Genetic interactions between the C. elegans mks-1, mksr-1 and mksr-2 genes revealed by an increased lifespan phenotype. (A) The mean lifespans of the individual mks-1, mksr-1 and mksr-2 mutant strains (as indicated) are indistinguishable from that of the wild-type (N2) strain. (B) All combinations of double mutant animals (mks-1;mksr-1, mks-1;mksr-2, and mksr-1;mksr-2) exhibit statistically significant increases in lifespan relative to N2 animals (indicated by <0.0001^*). The lifespan of the triple mutant is not statistically different from that of the N2 strain. (C) mks/mksr double mutant animals have enhanced lifespans comparable with those of nphp-1 and nphp-4 animals (Winkelbauer et al., 2005) but shorter than that of the long-lived strain with a defect in the CHE-11 intraflagellar transport protein. All graphs show representative experiments, and the tables present mean lifespans ± s.e. Experiments were repeated at least twice and the results were found to be reproducible. ^*P<0.0001 compared with the wild type.

Fig. 6.

MKS-1, MKSR-1 and MKSR-2 proteins appear to function upstream of DAF-2 and DAF-16 in the insulin–IGF-I signaling pathway to regulate lifespan. (A) The lifespan of mksr-1;mksr-2;daf-2 triple mutant animals is the same as that of the long-lived daf-2 mutants, supporting the notion that B9-domain-containing proteins function upstream of the DAF-2 insulin–IGF-I signaling pathway. ^*P<0.0001 compared with daf-2. (B) The lifespan of all mks/mksr double mutants is shortened when introduced into a daf-16 mutant background, suggesting that the MKS-1, MKSR-1 and MKSR-2 proteins function upstream of the DAF-16 FOXO transcription factor in the insulin–IGF-I signaling pathway. ^*P<0.0001 compared with daf-16. (C) The mks/mksr double mutants have increased levels of DAF-16::GFP in the nucleus, consistent with their increased lifespan compared with wild-type (N2) animals and their corresponding single mutants (mks-1 and mksr-1).

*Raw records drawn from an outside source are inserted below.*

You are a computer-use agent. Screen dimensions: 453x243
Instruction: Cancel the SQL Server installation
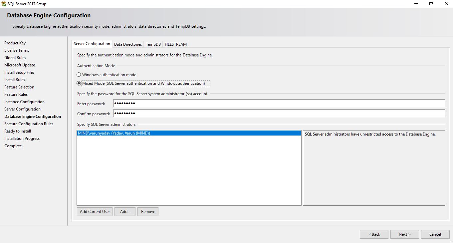coord(435,234)
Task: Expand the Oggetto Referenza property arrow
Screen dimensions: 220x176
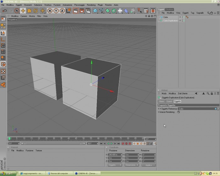Action: click(x=160, y=109)
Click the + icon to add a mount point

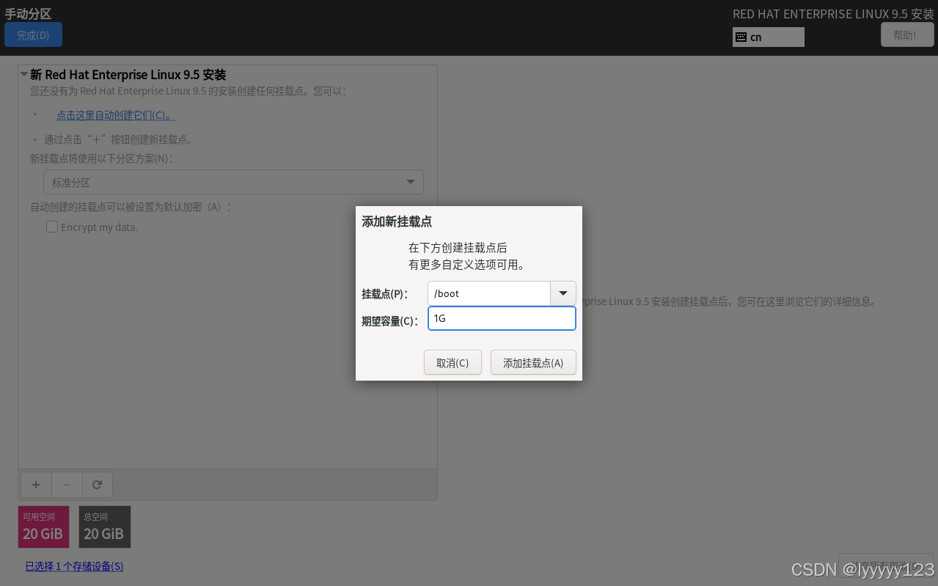35,484
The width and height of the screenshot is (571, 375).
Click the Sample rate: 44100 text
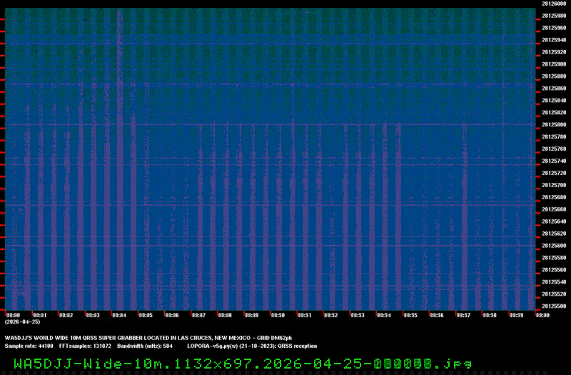point(29,345)
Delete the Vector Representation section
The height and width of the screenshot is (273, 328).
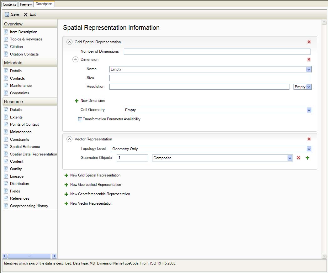309,139
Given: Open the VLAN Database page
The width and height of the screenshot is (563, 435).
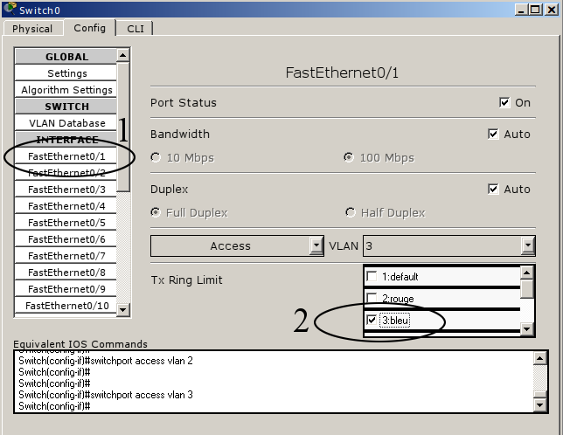Looking at the screenshot, I should tap(67, 123).
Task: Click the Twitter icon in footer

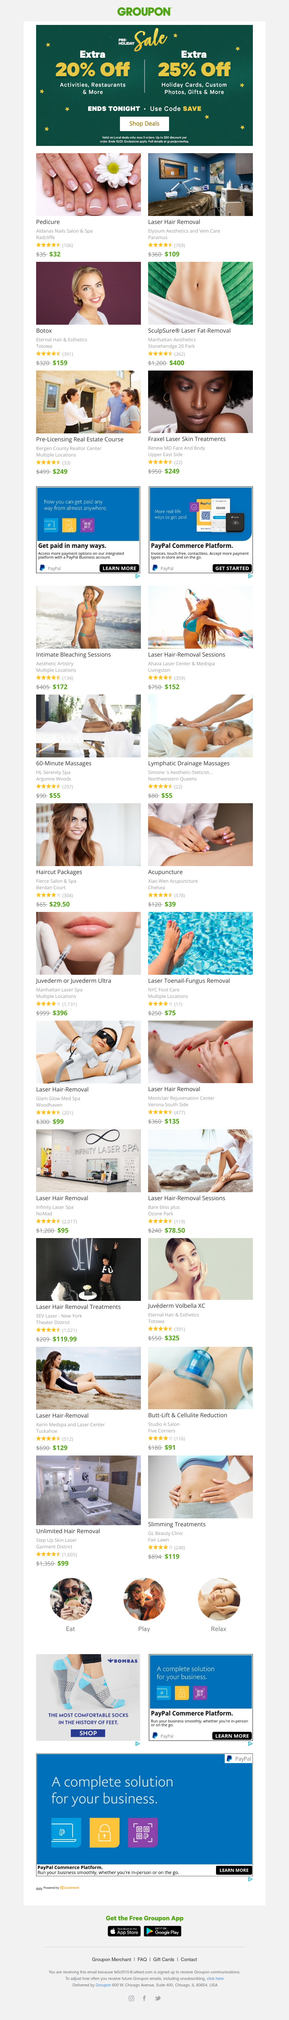Action: [158, 1998]
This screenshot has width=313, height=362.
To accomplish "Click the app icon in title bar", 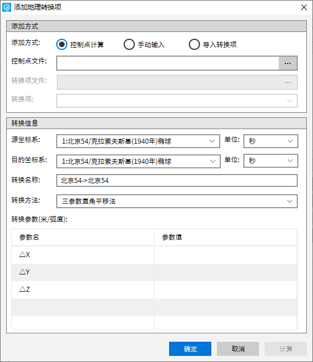I will click(7, 7).
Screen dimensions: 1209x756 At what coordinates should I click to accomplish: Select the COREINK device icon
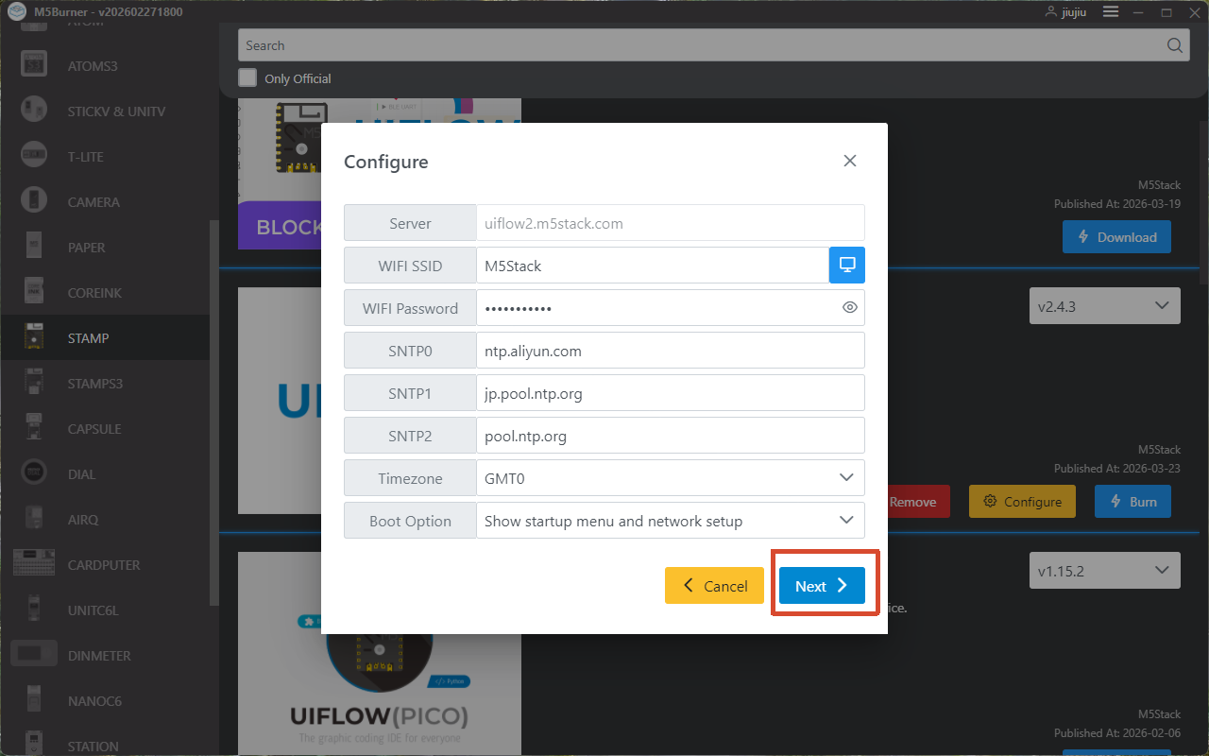(34, 293)
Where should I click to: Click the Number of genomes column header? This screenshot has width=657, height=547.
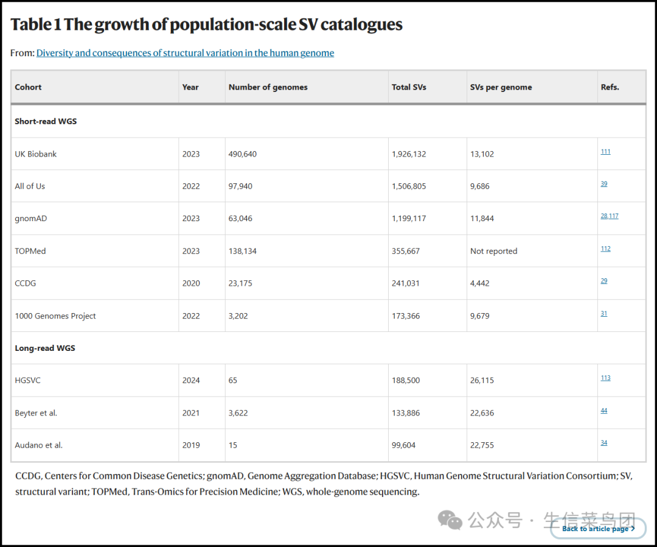point(268,87)
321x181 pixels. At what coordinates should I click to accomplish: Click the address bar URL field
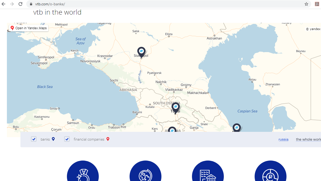[159, 4]
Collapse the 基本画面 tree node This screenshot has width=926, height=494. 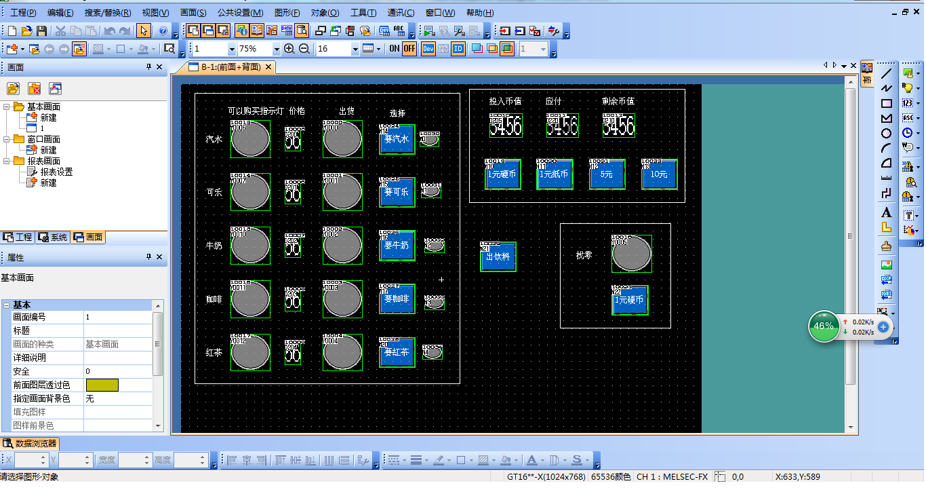click(7, 107)
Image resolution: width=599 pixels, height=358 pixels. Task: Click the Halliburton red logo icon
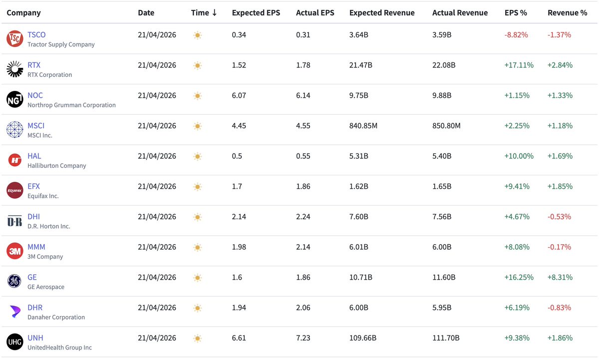(15, 160)
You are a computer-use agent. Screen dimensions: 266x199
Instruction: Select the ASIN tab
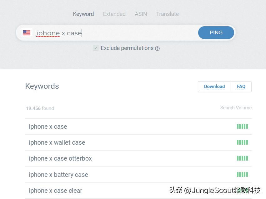pos(141,14)
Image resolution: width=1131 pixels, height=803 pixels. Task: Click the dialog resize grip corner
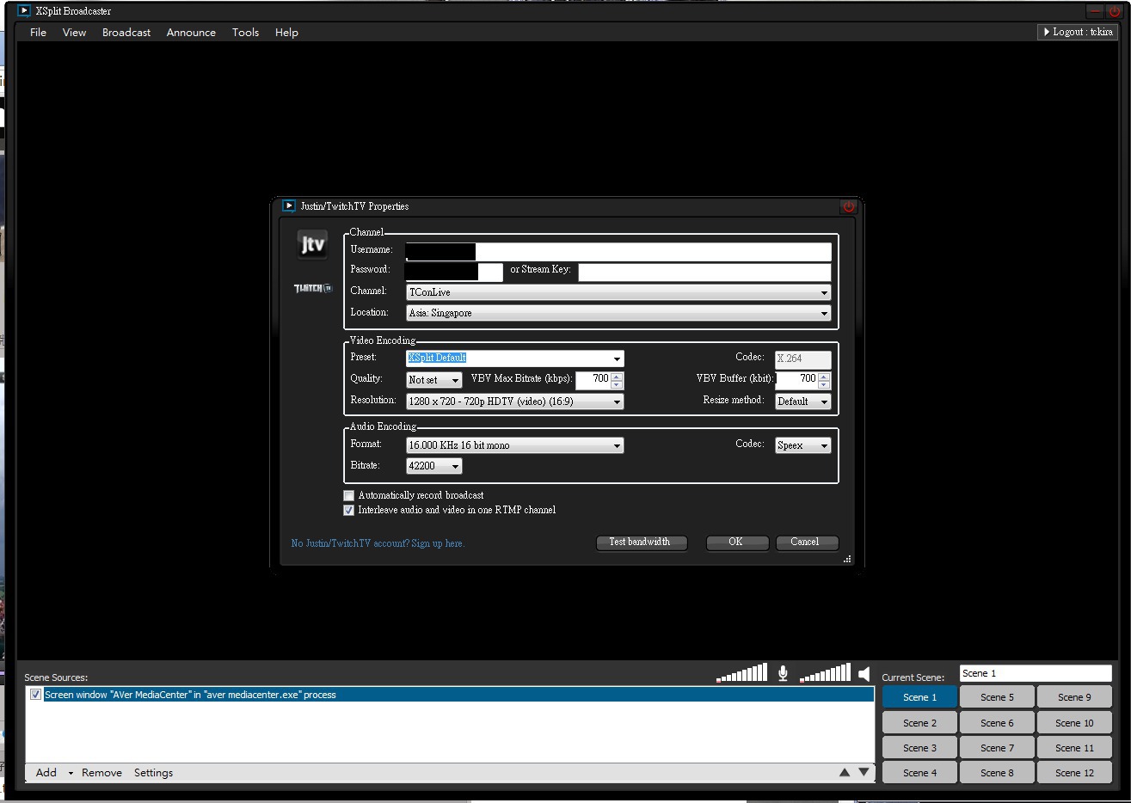click(847, 559)
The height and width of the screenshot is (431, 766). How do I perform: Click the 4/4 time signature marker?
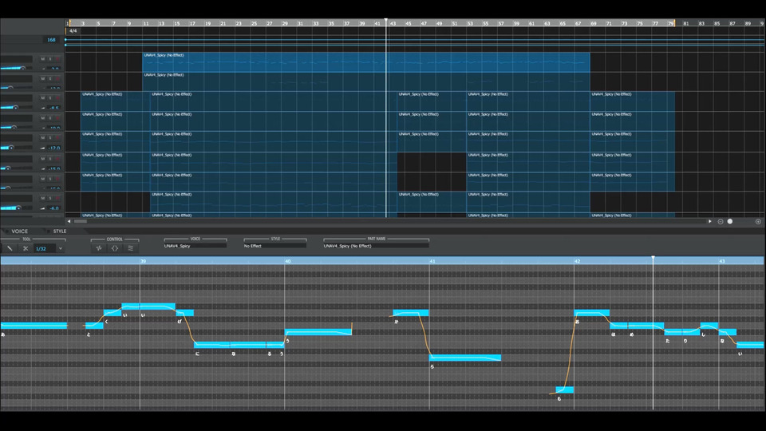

The osm-5 ciliary mutant positive control is impaired in DAF-2 signaling and has an increased level of nuclear DAF-16::GFP. Animals were categorized as having mainly cytoplasmic DAF-16::GFP (white bars), intermediate localization between the cytoplasm and nucleus (light gray bars), or mainly nuclear localization (dark gray bars); examples of these three localization patterns are shown on the right. ^*P<0.05 compared with N2.